Welcome to another installment of our ML And Deep Learning News series! This time, we touch on news from AWS, a way to get more efficiency out of your neural network, and a wrap-up of some AI advancements that took place this year. Let’s dive in!
Amazon Web Services (AWS) recently announced the launch of the AI and ML Rapid Adoption Assistance Initiative, which aims to accelerate the growth of AI adoption for government agencies and the rest of the public sector. According to Amazon, the program has three phases:
- The envisioning phase, which dives deep into the specific use case and the problem that AI is trying to solve
- The enablement phase, when AWS works with its partners’ technical teams to help train them on AI/ML operations
- The build phase, when everything comes together and partners begin to build and roll out their projects
What do you think? Is this a good strategy for bringing AI to the public sector?

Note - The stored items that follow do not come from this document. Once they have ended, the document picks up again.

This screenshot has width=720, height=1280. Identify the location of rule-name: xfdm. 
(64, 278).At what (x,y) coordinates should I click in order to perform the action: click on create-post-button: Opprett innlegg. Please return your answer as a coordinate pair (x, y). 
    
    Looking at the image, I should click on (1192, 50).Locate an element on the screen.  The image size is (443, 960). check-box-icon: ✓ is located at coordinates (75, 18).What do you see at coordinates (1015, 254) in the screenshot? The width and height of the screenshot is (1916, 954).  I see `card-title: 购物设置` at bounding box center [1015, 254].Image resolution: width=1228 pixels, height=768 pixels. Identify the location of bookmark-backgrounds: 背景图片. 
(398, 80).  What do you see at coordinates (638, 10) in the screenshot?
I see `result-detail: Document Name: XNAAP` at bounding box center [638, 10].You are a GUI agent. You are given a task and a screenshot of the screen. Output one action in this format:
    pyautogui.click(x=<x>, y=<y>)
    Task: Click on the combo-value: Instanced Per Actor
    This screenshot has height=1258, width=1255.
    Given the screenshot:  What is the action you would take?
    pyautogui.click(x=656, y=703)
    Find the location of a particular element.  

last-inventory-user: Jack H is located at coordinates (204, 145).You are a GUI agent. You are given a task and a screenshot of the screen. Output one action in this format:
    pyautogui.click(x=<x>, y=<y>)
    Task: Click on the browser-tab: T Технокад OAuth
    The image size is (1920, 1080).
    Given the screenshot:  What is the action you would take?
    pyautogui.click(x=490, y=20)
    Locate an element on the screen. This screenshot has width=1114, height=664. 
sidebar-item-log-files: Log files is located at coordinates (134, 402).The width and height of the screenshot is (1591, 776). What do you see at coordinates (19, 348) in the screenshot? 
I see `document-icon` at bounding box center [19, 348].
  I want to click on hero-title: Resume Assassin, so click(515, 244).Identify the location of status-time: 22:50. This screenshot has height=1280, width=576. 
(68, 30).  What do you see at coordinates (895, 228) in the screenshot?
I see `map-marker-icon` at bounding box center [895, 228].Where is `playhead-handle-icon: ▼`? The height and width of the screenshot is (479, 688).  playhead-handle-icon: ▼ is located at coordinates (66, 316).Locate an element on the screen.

University of Houston researchers believe that some of the common assumptions we have on why ML malfunctions may actually be wrong. “According to Cameron Buckner, an associate professor of philosophy at UH, there must be an understanding of the failures brought on by ‘adversarial examples.’ These adversarial examples occur when a deep neural network system misjudges images and other data when it comes across information outside the training inputs that were used to develop the network.“
These anomalies, or artifacts, are explained by Buckner through the analogy of a lens flare in a photograph, which is not caused by a defect in the camera lens but rather the interaction of light with the camera.
Tapping Into Purpose-Built Neural Network Models For Even Bigger Efficiency Gains (via Semiconductor Engineering)
This is a great article from our friends over at Xilinx highlighting how “purpose-built” neural networks can result in substantial efficiency gains.
“Neural network architecture has a significant impact on performance, and the peak performance metric is of little value in the context of selecting an inference solution unless we can achieve high levels of efficiency for the specific workloads that we need to accelerate.”
We strongly recommend giving this article a read.
How AI and machine learning moved forward in 2020 (via SD Times)
As we close out the year, this is a great article highlighting the advancements in AI/ML that came to fruition in 2020. This year, we saw the beta launch of the GPT-3 language model created by OpenAI, legislation calling for the reform of facial recognition technology (resulting in companies like IBM sunsetting their facial recognition programs), and the slight growth of autonomous testing tools.
What do you think 2021 will have in store for the industry?
AI unveils patterns in Earth’s biological mass extinctions (via Engineering & Technology)
Scientists from the Earth-Life Science Institute (ELSI) at Tokyo Institute of Technology have applied machine learning to examine the co-occurrence of fossil species and determined that mass extinctions and radiations are rarely correlated. What does this mean? Well, first and foremost, it shows that ML can be used to visualize and understand the fossil record, but it also gives researchers a better perspective on how extinction events occur.